Work required ::
Swap "GUI agent" for "interface agent" everywhere it occurs in the lines below, and leave everything else unchanged.

Entries on where items appear ::

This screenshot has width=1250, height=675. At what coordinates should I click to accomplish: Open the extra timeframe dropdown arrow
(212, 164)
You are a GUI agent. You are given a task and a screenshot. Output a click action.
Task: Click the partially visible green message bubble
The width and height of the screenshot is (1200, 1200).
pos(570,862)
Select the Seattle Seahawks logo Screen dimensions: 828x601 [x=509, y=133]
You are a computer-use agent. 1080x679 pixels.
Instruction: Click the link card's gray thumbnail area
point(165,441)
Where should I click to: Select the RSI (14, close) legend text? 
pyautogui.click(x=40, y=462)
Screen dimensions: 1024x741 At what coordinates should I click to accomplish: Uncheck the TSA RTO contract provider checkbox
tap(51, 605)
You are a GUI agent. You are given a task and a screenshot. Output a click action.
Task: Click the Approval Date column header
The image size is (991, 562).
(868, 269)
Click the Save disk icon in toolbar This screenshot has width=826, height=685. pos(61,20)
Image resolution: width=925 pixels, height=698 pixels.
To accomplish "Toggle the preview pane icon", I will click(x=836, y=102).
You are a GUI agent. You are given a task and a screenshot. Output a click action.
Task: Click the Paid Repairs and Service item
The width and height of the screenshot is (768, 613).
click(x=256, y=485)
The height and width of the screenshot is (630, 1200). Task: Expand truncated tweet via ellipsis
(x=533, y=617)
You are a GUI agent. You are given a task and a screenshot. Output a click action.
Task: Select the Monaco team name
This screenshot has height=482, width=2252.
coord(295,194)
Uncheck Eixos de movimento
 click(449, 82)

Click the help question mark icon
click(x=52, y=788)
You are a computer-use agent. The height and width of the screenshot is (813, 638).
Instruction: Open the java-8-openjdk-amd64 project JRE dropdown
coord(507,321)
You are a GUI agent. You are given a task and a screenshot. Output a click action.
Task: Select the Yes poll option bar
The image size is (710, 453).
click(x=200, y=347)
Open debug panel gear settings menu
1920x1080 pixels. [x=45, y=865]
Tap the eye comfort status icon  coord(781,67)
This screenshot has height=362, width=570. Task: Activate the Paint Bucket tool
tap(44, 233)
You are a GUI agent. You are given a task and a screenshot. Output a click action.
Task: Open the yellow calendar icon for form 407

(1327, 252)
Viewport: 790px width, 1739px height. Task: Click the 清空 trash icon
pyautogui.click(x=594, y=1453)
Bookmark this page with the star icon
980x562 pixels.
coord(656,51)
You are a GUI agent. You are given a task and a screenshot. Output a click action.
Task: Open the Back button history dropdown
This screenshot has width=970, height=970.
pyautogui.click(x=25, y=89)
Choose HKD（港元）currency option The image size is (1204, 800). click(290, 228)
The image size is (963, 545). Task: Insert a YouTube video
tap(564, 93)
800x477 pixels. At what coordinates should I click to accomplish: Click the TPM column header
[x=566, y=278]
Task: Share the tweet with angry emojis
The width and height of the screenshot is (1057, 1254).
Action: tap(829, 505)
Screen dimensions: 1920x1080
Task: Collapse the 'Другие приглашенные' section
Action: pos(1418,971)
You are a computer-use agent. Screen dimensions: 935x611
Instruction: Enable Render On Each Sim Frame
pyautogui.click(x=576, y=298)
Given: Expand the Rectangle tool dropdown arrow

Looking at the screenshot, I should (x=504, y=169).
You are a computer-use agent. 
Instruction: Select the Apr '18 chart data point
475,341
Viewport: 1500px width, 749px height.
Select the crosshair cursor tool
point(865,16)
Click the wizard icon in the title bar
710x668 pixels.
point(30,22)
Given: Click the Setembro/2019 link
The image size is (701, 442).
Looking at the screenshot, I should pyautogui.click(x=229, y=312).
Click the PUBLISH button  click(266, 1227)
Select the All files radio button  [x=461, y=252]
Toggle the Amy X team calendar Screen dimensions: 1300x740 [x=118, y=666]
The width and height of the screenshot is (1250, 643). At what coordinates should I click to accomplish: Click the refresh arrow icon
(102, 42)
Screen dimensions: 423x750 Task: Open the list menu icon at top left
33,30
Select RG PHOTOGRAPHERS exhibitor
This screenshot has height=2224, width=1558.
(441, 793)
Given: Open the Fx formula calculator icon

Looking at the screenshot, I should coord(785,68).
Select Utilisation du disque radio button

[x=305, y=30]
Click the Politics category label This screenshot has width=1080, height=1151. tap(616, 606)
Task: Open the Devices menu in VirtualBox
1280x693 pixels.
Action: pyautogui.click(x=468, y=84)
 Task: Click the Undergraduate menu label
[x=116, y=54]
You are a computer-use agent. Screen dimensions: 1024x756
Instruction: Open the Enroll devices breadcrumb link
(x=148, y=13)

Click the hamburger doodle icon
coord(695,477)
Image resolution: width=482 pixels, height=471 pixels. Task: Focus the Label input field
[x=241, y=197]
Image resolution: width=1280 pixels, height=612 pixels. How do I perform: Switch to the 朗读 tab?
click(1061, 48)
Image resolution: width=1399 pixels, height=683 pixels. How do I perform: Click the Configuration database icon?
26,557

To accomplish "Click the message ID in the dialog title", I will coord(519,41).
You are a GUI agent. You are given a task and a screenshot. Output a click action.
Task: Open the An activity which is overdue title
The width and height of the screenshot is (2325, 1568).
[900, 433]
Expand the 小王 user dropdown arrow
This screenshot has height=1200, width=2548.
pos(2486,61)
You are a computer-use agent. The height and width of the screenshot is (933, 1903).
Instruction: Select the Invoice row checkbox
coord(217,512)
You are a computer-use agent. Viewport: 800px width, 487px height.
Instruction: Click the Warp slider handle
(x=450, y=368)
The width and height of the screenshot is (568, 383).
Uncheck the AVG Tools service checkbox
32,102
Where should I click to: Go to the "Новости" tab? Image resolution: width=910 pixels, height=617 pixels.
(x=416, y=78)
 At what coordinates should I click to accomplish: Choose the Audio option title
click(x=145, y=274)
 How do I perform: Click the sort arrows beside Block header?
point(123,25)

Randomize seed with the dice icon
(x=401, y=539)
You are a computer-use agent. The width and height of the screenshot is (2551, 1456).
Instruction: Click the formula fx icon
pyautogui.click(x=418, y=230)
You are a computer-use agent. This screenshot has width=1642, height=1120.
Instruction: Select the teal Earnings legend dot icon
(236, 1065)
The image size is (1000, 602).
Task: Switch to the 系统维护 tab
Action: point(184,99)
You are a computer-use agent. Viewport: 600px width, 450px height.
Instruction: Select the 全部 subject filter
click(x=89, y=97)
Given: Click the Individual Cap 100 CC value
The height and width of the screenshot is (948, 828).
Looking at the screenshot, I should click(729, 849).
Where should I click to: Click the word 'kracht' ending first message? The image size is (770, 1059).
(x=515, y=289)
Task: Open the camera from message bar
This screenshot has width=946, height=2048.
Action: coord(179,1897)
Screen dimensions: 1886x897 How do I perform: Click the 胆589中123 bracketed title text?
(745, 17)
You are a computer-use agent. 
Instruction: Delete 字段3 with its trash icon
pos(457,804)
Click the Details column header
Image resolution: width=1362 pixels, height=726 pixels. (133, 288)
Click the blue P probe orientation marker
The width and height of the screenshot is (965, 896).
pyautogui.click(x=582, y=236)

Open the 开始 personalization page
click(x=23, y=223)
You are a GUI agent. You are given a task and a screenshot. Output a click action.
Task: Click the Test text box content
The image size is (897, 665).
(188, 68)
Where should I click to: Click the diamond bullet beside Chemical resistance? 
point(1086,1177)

Solution to this exercise ::
This screenshot has width=1250, height=675. At what coordinates should I click to accomplish: Open the extra timeframe dropdown arrow
(212, 164)
You are a interface agent. You are given a task and a screenshot. Output a click action.
Task: Click the partially visible green message bubble
The width and height of the screenshot is (1200, 1200).
pos(570,862)
Select the Seattle Seahawks logo Screen dimensions: 828x601 [x=509, y=133]
You are a computer-use agent. 1080x679 pixels.
Instruction: Click the link card's gray thumbnail area
point(165,441)
Where should I click to: Select the RSI (14, close) legend text? 
pyautogui.click(x=40, y=462)
Screen dimensions: 1024x741 At what coordinates should I click to accomplish: Uncheck the TSA RTO contract provider checkbox
tap(51, 605)
You are a interface agent. You are given a task and a screenshot. Output a click action.
Task: Click the Approval Date column header
The image size is (991, 562).
(868, 269)
Click the Save disk icon in toolbar This screenshot has width=826, height=685. pos(61,20)
Image resolution: width=925 pixels, height=698 pixels.
To accomplish "Toggle the preview pane icon", I will click(x=836, y=102).
You are a interface agent. You are given a task and a screenshot. Output a click action.
Task: Click the Paid Repairs and Service item
The width and height of the screenshot is (768, 613).
click(x=256, y=485)
The height and width of the screenshot is (630, 1200). Task: Expand truncated tweet via ellipsis
(x=533, y=617)
You are a interface agent. You are given a task and a screenshot. Output a click action.
Task: Select the Monaco team name
This screenshot has height=482, width=2252.
coord(295,194)
Uncheck Eixos de movimento
 click(449, 82)

Click the help question mark icon
click(x=52, y=788)
You are a computer-use agent. The height and width of the screenshot is (813, 638).
Instruction: Open the java-8-openjdk-amd64 project JRE dropdown
coord(507,321)
You are a interface agent. You are given a task and a screenshot. Output a click action.
Task: Select the Yes poll option bar
The image size is (710, 453).
click(x=200, y=347)
Open debug panel gear settings menu
1920x1080 pixels. [x=45, y=865]
Tap the eye comfort status icon  coord(781,67)
This screenshot has height=362, width=570. Task: Activate the Paint Bucket tool
tap(44, 233)
You are a interface agent. You are given a task and a screenshot. Output a click action.
Task: Open the yellow calendar icon for form 407

(1327, 252)
Viewport: 790px width, 1739px height. Task: Click the 清空 trash icon
pyautogui.click(x=594, y=1453)
Bookmark this page with the star icon
980x562 pixels.
coord(656,51)
You are a interface agent. You are given a task and a screenshot. Output a click action.
Task: Open the Back button history dropdown
This screenshot has width=970, height=970.
pyautogui.click(x=25, y=89)
Choose HKD（港元）currency option The image size is (1204, 800). click(290, 228)
The image size is (963, 545). Task: Insert a YouTube video
tap(564, 93)
800x477 pixels. At what coordinates should I click to accomplish: Click the TPM column header
[x=566, y=278]
Task: Share the tweet with angry emojis
The width and height of the screenshot is (1057, 1254).
Action: tap(829, 505)
Screen dimensions: 1920x1080
Task: Collapse the 'Другие приглашенные' section
Action: pos(1418,971)
You are a computer-use agent. Screen dimensions: 935x611
Instruction: Enable Render On Each Sim Frame
pyautogui.click(x=576, y=298)
Given: Expand the Rectangle tool dropdown arrow

Looking at the screenshot, I should (x=504, y=169).
You are a computer-use agent. 
Instruction: Select the Apr '18 chart data point
475,341
Viewport: 1500px width, 749px height.
Select the crosshair cursor tool
point(865,16)
Click the wizard icon in the title bar
710x668 pixels.
point(30,22)
Given: Click the Setembro/2019 link
The image size is (701, 442).
Looking at the screenshot, I should pyautogui.click(x=229, y=312).
Click the PUBLISH button  click(266, 1227)
Select the All files radio button  [x=461, y=252]
Toggle the Amy X team calendar Screen dimensions: 1300x740 [x=118, y=666]
The width and height of the screenshot is (1250, 643). At what coordinates should I click to accomplish: Click the refresh arrow icon
(102, 42)
Screen dimensions: 423x750 Task: Open the list menu icon at top left
33,30
Select RG PHOTOGRAPHERS exhibitor
This screenshot has height=2224, width=1558.
(441, 793)
Given: Open the Fx formula calculator icon

Looking at the screenshot, I should coord(785,68).
Select Utilisation du disque radio button

[x=305, y=30]
Click the Politics category label This screenshot has width=1080, height=1151. tap(616, 606)
Task: Open the Devices menu in VirtualBox
1280x693 pixels.
Action: pyautogui.click(x=468, y=84)
 Task: Click the Undergraduate menu label
[x=116, y=54]
You are a computer-use agent. Screen dimensions: 1024x756
Instruction: Open the Enroll devices breadcrumb link
(x=148, y=13)

Click the hamburger doodle icon
coord(695,477)
Image resolution: width=482 pixels, height=471 pixels. Task: Focus the Label input field
[x=241, y=197]
Image resolution: width=1280 pixels, height=612 pixels. How do I perform: Switch to the 朗读 tab?
click(1061, 48)
Image resolution: width=1399 pixels, height=683 pixels. How do I perform: Click the Configuration database icon?
26,557

To accomplish "Click the message ID in the dialog title", I will coord(519,41).
You are a interface agent. You are given a task and a screenshot. Output a click action.
Task: Open the An activity which is overdue title
The width and height of the screenshot is (2325, 1568).
[900, 433]
Expand the 小王 user dropdown arrow
This screenshot has height=1200, width=2548.
pos(2486,61)
You are a computer-use agent. The height and width of the screenshot is (933, 1903).
Instruction: Select the Invoice row checkbox
coord(217,512)
You are a computer-use agent. Viewport: 800px width, 487px height.
Instruction: Click the Warp slider handle
(x=450, y=368)
The width and height of the screenshot is (568, 383).
Uncheck the AVG Tools service checkbox
32,102
Where should I click to: Go to the "Новости" tab? Image resolution: width=910 pixels, height=617 pixels.
(x=416, y=78)
 At what coordinates should I click to accomplish: Choose the Audio option title
click(x=145, y=274)
 How do I perform: Click the sort arrows beside Block header?
point(123,25)

Randomize seed with the dice icon
(x=401, y=539)
You are a computer-use agent. The width and height of the screenshot is (2551, 1456).
Instruction: Click the formula fx icon
pyautogui.click(x=418, y=230)
You are a computer-use agent. This screenshot has width=1642, height=1120.
Instruction: Select the teal Earnings legend dot icon
(236, 1065)
The image size is (1000, 602).
Task: Switch to the 系统维护 tab
Action: point(184,99)
You are a computer-use agent. Viewport: 600px width, 450px height.
Instruction: Select the 全部 subject filter
click(x=89, y=97)
Given: Click the Individual Cap 100 CC value
The height and width of the screenshot is (948, 828).
Looking at the screenshot, I should click(729, 849).
Where should I click to: Click the word 'kracht' ending first message? The image size is (770, 1059).
(x=515, y=289)
Task: Open the camera from message bar
This screenshot has width=946, height=2048.
Action: coord(179,1897)
Screen dimensions: 1886x897 How do I perform: Click the 胆589中123 bracketed title text?
(745, 17)
You are a computer-use agent. 
Instruction: Delete 字段3 with its trash icon
pos(457,804)
Click the Details column header
Image resolution: width=1362 pixels, height=726 pixels. (133, 288)
Click the blue P probe orientation marker
The width and height of the screenshot is (965, 896).
pyautogui.click(x=582, y=236)

Open the 开始 personalization page
click(x=23, y=223)
You are a interface agent. You are given a task and a screenshot. Output a click action.
Task: Click the Test text box content
The image size is (897, 665).
(188, 68)
Where should I click to: Click the diamond bullet beside Chemical resistance? 
point(1086,1177)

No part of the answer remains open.